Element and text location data

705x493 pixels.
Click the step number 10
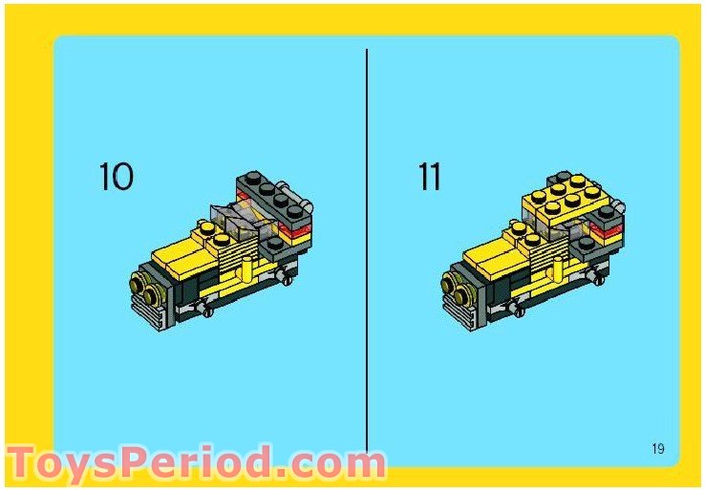117,177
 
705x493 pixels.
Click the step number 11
429,177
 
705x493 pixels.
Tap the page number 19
658,449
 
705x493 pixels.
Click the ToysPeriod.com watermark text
196,463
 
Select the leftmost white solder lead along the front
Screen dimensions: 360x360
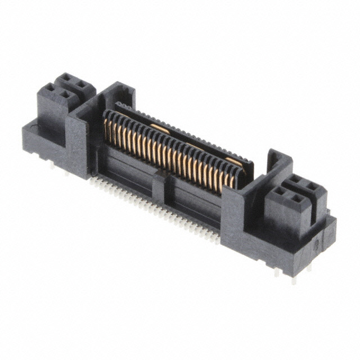(x=93, y=178)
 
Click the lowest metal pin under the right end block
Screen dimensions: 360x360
(x=293, y=278)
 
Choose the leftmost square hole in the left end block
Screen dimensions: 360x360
(x=50, y=89)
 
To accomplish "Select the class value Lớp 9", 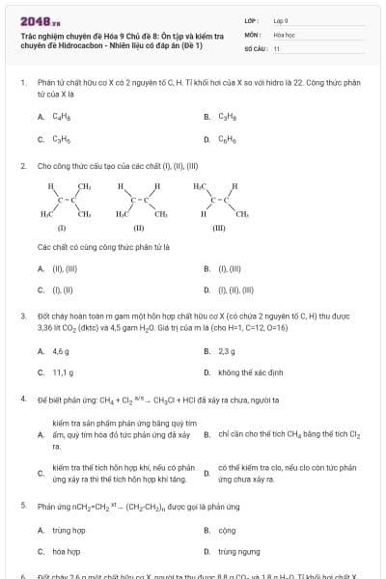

▶ [Brief] Extract each line of the data above that contains the string "number". Case counts.

▶ [Response to this exercise]
Click the step number 10
Click the step number 11
Tap the page number 19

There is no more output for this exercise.